**Exercise description:** Read through the lines below for the string "computer" and copy each one that has it.

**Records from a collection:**
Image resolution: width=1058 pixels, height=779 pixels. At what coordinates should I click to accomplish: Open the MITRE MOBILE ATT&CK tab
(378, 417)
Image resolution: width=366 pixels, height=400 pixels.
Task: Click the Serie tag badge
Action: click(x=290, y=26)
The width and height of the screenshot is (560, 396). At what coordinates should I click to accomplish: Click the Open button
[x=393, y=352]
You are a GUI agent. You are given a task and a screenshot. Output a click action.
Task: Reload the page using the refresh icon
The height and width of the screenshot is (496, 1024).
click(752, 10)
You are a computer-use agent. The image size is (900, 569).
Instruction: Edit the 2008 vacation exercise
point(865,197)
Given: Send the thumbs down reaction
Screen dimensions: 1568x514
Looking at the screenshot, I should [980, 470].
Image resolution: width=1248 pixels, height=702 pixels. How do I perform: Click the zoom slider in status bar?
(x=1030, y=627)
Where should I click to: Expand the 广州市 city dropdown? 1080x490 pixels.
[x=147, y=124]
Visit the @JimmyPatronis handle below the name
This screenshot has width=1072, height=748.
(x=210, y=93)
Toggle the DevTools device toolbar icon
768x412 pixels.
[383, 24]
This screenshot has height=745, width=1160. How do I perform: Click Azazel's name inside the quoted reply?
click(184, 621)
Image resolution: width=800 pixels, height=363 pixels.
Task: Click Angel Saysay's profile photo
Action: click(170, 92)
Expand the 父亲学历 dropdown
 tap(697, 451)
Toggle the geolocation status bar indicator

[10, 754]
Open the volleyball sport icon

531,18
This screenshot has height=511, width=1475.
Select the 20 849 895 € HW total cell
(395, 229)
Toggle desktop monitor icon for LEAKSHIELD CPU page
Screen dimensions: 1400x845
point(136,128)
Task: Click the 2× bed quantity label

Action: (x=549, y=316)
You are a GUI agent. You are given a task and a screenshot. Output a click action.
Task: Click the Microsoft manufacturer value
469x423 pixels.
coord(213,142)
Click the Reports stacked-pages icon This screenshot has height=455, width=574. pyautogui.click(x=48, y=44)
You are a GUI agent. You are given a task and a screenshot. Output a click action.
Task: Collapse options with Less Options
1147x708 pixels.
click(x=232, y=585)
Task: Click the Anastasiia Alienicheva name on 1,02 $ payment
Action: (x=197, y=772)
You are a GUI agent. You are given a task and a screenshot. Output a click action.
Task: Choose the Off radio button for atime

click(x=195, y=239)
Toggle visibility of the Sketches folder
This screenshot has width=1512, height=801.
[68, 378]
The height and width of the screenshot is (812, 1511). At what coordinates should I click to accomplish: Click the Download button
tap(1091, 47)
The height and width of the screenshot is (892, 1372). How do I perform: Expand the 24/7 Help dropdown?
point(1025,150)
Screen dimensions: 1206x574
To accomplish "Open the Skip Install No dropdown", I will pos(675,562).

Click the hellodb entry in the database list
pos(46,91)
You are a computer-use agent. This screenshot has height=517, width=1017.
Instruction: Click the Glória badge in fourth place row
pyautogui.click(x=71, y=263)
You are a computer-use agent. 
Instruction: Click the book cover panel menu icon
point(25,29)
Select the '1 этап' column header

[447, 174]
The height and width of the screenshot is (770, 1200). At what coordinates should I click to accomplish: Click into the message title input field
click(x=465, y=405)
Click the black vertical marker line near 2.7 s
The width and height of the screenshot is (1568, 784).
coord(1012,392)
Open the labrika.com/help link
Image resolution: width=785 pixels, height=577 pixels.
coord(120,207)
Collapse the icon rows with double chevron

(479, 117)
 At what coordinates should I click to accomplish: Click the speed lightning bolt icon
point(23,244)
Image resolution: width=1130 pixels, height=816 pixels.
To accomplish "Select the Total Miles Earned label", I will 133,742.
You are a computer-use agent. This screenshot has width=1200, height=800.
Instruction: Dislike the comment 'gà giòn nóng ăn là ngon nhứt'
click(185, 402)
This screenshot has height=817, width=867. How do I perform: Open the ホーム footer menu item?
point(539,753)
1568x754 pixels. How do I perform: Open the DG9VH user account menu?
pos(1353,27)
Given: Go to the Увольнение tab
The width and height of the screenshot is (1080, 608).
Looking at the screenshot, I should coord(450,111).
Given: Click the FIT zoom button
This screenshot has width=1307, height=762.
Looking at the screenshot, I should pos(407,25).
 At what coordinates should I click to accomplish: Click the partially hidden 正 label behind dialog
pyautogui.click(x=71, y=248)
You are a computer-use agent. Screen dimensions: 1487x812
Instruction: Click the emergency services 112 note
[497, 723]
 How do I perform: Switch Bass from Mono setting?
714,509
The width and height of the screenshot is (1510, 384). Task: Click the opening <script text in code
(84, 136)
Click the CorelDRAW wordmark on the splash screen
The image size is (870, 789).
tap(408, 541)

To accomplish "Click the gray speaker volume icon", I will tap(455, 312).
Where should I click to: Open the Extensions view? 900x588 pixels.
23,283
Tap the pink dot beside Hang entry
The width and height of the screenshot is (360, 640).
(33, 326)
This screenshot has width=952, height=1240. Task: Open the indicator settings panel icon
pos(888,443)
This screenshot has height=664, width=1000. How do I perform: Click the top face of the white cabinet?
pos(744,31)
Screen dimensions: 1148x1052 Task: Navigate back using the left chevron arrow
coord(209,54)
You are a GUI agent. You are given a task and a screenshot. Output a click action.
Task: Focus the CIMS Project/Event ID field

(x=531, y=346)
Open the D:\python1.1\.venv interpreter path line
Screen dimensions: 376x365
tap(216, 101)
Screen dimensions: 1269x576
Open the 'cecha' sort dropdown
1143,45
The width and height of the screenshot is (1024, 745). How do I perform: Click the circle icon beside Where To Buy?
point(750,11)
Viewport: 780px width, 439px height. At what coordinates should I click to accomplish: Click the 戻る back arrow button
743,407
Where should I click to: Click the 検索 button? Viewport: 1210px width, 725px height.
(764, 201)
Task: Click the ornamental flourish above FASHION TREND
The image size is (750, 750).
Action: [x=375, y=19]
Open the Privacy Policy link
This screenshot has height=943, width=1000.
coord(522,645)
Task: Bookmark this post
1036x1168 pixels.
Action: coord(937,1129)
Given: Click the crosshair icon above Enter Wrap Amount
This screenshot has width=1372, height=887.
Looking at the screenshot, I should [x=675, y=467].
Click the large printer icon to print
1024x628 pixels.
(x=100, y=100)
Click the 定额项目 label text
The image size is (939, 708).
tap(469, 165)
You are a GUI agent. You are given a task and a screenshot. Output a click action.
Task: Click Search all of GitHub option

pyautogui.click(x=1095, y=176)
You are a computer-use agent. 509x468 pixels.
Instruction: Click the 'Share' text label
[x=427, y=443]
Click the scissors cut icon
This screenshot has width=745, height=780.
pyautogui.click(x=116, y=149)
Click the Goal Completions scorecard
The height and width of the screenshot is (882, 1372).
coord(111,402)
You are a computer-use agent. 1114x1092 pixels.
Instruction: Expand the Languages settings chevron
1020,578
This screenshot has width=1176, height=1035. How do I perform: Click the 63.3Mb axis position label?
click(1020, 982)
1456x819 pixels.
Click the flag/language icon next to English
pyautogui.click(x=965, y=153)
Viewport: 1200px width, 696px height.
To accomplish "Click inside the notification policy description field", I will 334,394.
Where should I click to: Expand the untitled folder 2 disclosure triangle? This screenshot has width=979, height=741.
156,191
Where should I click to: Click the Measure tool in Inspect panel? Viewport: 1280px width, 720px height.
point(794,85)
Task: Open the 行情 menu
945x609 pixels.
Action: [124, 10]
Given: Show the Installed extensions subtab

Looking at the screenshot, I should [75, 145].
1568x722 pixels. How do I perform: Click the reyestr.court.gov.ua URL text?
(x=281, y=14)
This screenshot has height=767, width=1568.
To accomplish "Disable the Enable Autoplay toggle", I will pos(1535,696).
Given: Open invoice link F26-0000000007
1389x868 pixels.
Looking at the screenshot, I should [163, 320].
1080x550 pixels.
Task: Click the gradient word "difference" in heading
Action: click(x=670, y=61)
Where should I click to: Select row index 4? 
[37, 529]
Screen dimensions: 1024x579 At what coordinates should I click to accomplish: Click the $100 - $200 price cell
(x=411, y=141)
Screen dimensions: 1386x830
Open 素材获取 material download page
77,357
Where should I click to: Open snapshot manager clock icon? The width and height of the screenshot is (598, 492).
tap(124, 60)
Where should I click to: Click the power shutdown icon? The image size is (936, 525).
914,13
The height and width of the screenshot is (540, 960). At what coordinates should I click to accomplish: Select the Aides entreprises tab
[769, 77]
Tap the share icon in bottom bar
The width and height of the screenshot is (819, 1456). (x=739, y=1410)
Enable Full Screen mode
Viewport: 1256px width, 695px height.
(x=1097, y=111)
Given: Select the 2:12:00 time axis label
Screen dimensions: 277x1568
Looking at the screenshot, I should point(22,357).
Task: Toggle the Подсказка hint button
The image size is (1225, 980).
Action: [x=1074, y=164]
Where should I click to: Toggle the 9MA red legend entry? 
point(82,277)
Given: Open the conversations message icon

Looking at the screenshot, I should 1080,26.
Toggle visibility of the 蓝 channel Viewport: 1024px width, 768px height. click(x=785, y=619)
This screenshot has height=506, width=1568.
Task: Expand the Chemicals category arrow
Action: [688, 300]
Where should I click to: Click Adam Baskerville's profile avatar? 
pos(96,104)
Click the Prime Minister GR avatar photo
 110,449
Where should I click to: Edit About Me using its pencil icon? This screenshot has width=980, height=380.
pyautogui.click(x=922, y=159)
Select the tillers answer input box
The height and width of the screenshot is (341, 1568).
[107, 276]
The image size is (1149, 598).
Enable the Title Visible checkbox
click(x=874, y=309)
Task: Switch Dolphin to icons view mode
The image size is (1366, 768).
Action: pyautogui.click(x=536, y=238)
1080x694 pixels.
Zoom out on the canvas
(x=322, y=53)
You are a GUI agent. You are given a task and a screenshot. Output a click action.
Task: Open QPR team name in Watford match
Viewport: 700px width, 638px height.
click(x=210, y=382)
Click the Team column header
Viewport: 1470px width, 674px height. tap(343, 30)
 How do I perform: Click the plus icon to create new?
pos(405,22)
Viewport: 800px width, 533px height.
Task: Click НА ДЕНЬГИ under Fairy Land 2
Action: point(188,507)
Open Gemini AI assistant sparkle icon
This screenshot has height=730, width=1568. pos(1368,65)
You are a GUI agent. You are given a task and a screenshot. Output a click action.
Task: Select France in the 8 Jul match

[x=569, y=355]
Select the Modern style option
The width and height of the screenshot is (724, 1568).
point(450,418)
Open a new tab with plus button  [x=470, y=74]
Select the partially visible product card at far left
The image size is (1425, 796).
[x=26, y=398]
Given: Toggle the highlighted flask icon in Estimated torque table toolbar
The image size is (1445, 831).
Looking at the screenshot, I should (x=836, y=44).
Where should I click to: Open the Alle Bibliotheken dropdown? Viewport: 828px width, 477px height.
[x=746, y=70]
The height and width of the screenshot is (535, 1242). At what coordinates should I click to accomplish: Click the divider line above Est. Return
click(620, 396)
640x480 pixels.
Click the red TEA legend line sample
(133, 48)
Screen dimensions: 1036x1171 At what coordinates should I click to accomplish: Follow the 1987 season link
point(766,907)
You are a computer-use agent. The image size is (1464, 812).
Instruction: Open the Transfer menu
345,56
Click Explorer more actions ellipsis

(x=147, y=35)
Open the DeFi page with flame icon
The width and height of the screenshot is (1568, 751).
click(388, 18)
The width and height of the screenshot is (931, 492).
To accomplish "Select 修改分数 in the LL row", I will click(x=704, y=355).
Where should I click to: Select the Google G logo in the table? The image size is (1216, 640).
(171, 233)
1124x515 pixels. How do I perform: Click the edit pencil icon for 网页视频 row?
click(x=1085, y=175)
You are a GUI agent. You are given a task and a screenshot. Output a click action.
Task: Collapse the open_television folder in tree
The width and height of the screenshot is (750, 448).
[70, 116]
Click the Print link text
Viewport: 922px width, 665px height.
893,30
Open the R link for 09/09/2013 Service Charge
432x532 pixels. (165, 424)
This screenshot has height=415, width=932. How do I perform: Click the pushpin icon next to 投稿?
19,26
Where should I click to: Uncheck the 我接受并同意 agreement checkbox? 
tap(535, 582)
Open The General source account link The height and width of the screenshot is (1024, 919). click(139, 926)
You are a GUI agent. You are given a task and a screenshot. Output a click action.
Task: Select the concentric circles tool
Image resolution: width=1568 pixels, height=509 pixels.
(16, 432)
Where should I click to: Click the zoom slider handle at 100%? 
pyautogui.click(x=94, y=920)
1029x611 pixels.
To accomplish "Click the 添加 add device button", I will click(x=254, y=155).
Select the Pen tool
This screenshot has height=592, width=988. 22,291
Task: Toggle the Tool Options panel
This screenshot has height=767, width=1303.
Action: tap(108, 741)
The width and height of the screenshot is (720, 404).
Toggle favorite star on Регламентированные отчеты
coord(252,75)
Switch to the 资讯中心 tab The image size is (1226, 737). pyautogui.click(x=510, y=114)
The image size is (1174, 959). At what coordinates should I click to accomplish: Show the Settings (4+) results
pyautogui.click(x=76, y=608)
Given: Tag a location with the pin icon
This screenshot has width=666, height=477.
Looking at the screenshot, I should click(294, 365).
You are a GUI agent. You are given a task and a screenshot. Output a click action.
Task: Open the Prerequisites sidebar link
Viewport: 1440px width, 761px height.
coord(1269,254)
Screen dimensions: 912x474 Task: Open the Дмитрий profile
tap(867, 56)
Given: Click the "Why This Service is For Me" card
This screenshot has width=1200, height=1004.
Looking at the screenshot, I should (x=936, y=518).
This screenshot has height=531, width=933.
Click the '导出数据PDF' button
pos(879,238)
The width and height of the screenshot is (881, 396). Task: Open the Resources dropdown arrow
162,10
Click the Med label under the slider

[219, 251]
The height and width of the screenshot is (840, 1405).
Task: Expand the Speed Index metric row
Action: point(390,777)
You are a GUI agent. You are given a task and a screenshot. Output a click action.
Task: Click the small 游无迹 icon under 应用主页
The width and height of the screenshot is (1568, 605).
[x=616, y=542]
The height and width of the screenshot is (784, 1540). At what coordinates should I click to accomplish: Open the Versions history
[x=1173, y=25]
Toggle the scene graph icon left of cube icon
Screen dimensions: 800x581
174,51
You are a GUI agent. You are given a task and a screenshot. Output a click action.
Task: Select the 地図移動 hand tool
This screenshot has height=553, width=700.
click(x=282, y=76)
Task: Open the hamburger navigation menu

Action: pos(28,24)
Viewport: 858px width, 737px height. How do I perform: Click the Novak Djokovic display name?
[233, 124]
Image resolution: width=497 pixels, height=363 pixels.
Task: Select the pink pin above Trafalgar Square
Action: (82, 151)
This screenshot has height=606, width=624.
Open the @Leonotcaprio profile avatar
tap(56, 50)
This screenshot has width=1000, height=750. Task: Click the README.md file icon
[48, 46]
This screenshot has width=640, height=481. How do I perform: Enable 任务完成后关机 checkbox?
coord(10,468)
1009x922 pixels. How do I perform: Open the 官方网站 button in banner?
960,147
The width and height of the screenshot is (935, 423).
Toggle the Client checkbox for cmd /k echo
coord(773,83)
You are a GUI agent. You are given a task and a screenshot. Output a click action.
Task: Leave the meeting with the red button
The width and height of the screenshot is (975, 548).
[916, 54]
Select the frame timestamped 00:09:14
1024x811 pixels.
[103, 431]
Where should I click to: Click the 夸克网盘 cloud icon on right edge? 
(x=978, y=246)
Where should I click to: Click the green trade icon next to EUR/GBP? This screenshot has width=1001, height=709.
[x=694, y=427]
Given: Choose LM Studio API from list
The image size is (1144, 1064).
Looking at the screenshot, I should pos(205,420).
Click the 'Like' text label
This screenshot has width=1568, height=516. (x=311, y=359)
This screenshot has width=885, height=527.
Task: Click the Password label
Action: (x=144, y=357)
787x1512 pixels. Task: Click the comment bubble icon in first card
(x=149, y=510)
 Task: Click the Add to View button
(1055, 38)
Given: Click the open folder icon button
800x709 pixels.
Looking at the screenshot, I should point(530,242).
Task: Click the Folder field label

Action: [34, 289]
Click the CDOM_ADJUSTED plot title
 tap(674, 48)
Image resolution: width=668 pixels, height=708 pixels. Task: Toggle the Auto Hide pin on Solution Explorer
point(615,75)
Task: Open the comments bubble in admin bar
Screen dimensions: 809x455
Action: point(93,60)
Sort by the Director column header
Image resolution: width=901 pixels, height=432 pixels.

**Result of the exercise:**
You are a computer-use agent. The image size is (900, 569).
You are a computer-use agent. This screenshot has height=517, width=1017.
You are a computer-use agent. 
You are a computer-use agent. This screenshot has width=1200, height=800.
You are a computer-use agent. Screen dimensions: 1487x812
You are a computer-use agent. 509x468 pixels.
You are a computer-use agent. 1114x1092 pixels.
You are a computer-use agent. The image size is (1464, 812).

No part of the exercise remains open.